Atlanta Nights

The world's worst novel -- Atlanta Nights by Travis Tea (say the author's name out loud) -- is now available online. As Teresa Neilson Hayden said:

"The world is full of bad books written by amateurs. But why settle for the merely regrettable? Atlanta Nights is a bad book written by experts."

Why would about 30 pro SF writers (including me) attempt such a project? Blame PublishAmerica.

PublishAmerica is an Internet-based vanity press. They publish anything that gets sent their way, and make the author pay for the privilege of calling themselves a "published author." What makes them a bit more unsavory than the average vanity press is the fact that they pretend otherwise. They claim to be a "traditional" royalty publisher, and even send their authors $1 in payment to "prove" it.

What they don't say is that they overprice their books and set things up so that bookstores will not stock them without money up front. Authors end up paying for books for friends, for reviewers, and to leave with bookstores on consignment. PA gives no serious marketing help and bombards its authors with e-mails giving them "deals" on buying their books.

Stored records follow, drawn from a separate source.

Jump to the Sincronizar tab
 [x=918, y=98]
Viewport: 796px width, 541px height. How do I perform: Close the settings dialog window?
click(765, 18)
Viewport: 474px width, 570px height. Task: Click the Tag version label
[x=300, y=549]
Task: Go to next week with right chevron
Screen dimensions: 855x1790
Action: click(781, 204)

PA also insists that they don't accept every manuscript sent to them. And, when several science fiction authors started alerting people about their scam, they put up a web page indicating that SF and fantasy authors are all just hacks who can't write the type of first-class fiction that PublishAmerica publishes.

Of course, we took that as a challenge.

Jim Macdonald gathered together around 30 SF writers. Our mission: to write the worst possible novel. We were all given outlines and a sketchy synopsis and told to write as badly as we could.

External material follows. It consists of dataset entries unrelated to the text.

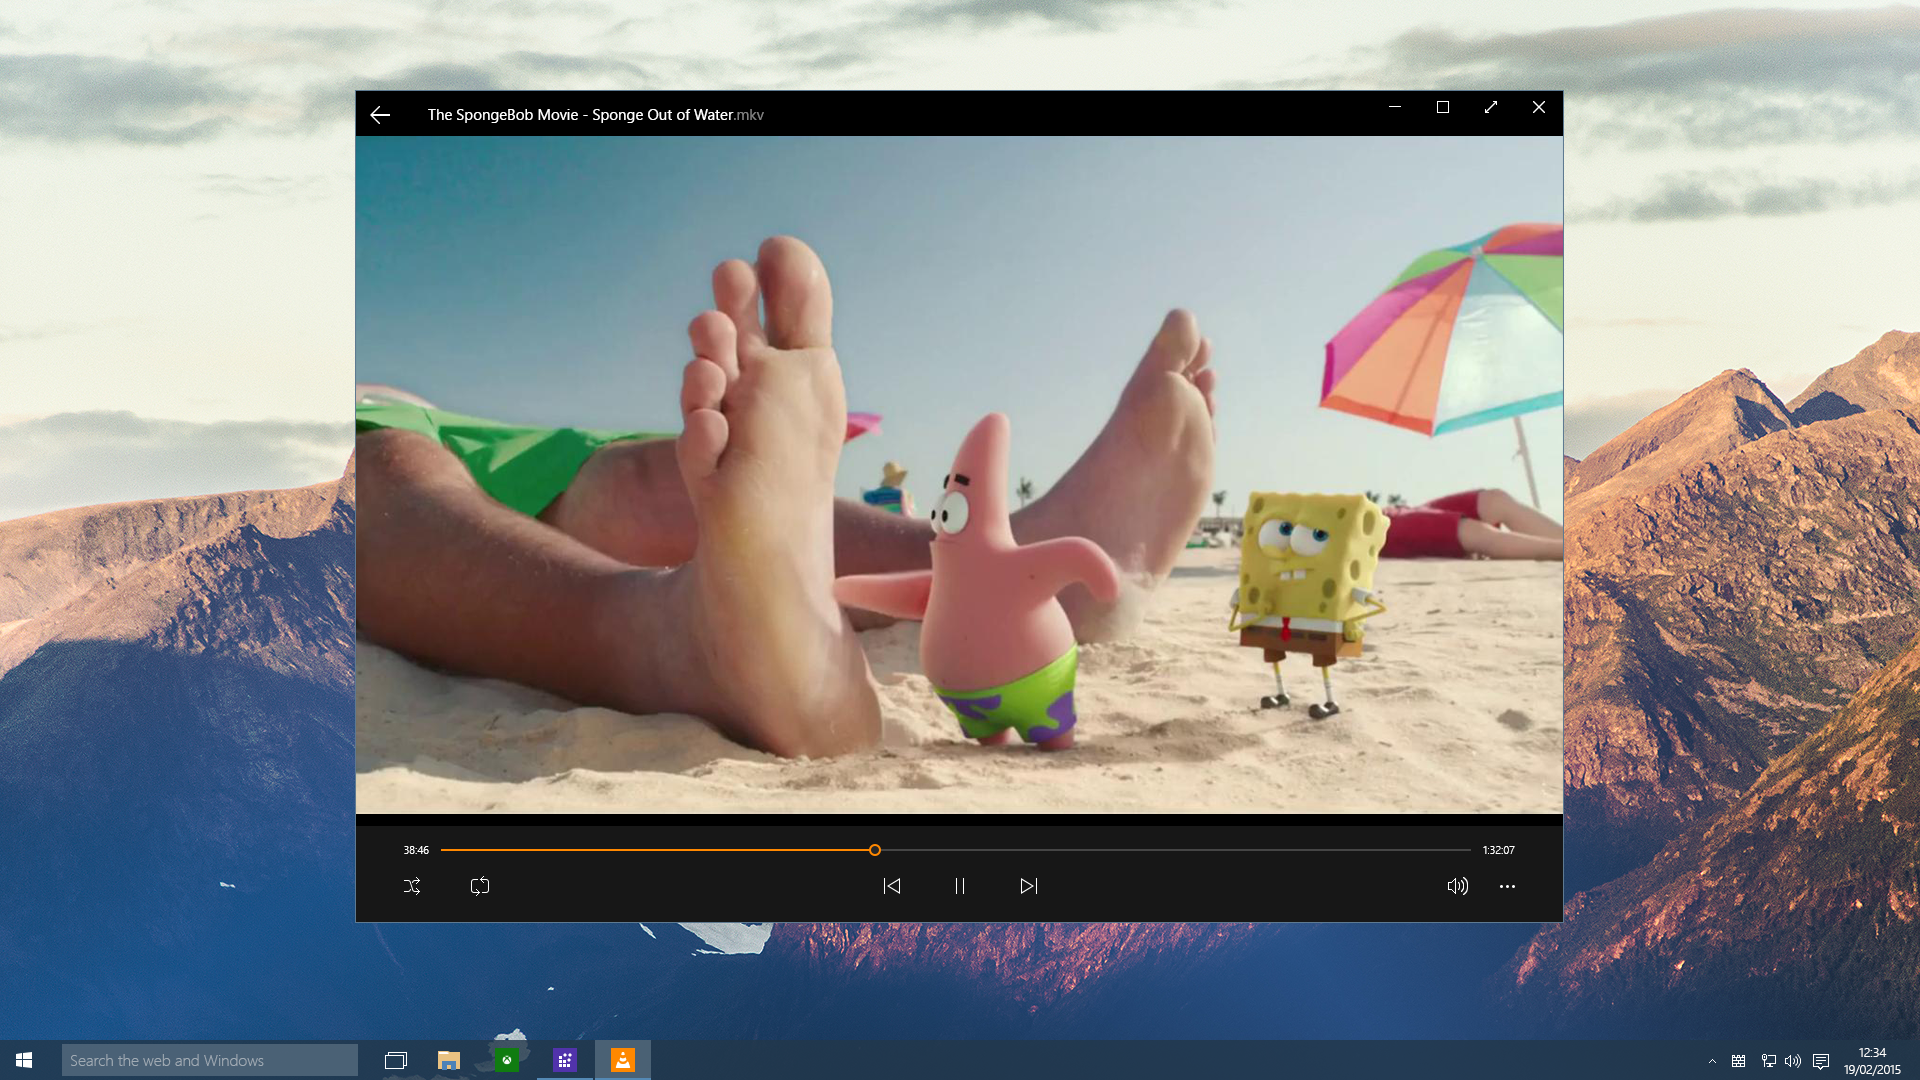Enter fullscreen with diagonal arrows button
The image size is (1920, 1080).
click(1491, 107)
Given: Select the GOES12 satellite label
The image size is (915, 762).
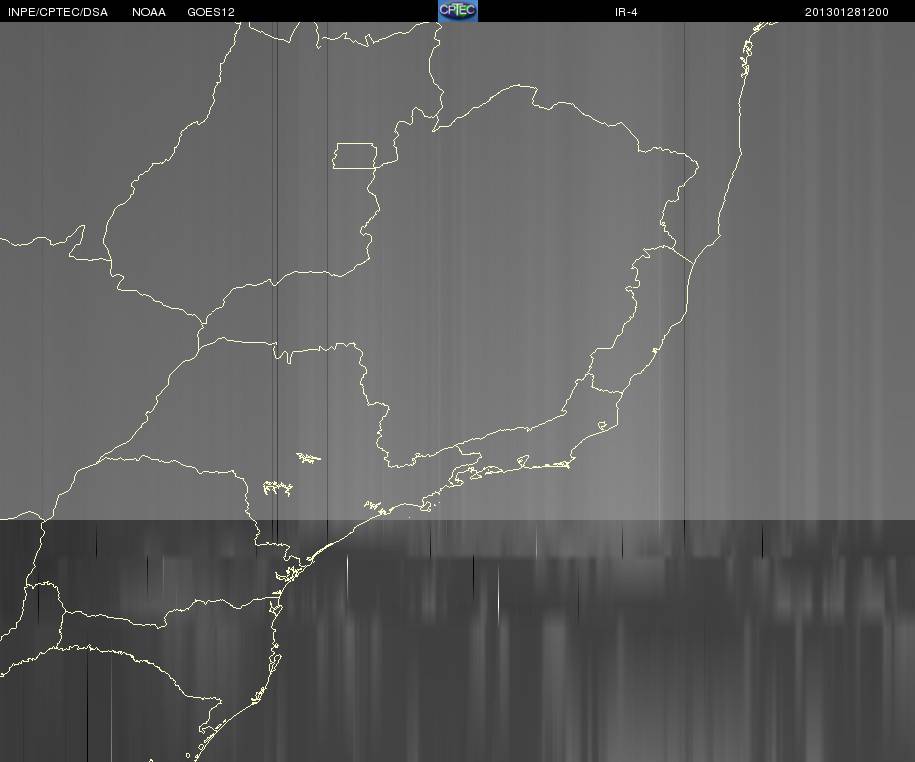Looking at the screenshot, I should coord(211,12).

The result was Atlanta Nights, 72,000 words of utter dreck. Misspellings and bad grammar were a given. Wild consistency were expected (one character is described in various chapters as white, black, and asian). Every single bad writing technique was attempted and stomped on. One chapter was computer generated.

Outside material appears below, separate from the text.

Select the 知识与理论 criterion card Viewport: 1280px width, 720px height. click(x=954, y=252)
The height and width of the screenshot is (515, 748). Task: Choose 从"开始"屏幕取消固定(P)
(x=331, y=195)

The final result was sent to PA. They accepted it, showing their true colors.

Of course, several hours after the hoax was announced, PA sent an e-mail suddenly withdrawing their acceptance. They claimed their editors discovered that one of the chapters was pure gibberish. Of course it was -- the computer generated one -- but shouldn't they have noticed that before the acceptance had gone out? So they are admitting that they accept manuscripts without reading them through -- not something a traditional publisher would dare do, but what a vanity press does all the time.

Jim put the book up at lulu.com, a legitimate POD publisher, and it is available for your purchase. Proceeds will go to the SFWA Emergency Medical Fund.

A copy in RTF format, which can be read by most word processors is at Jim Macdonald's FTP Site. You can also download the acceptance and contract.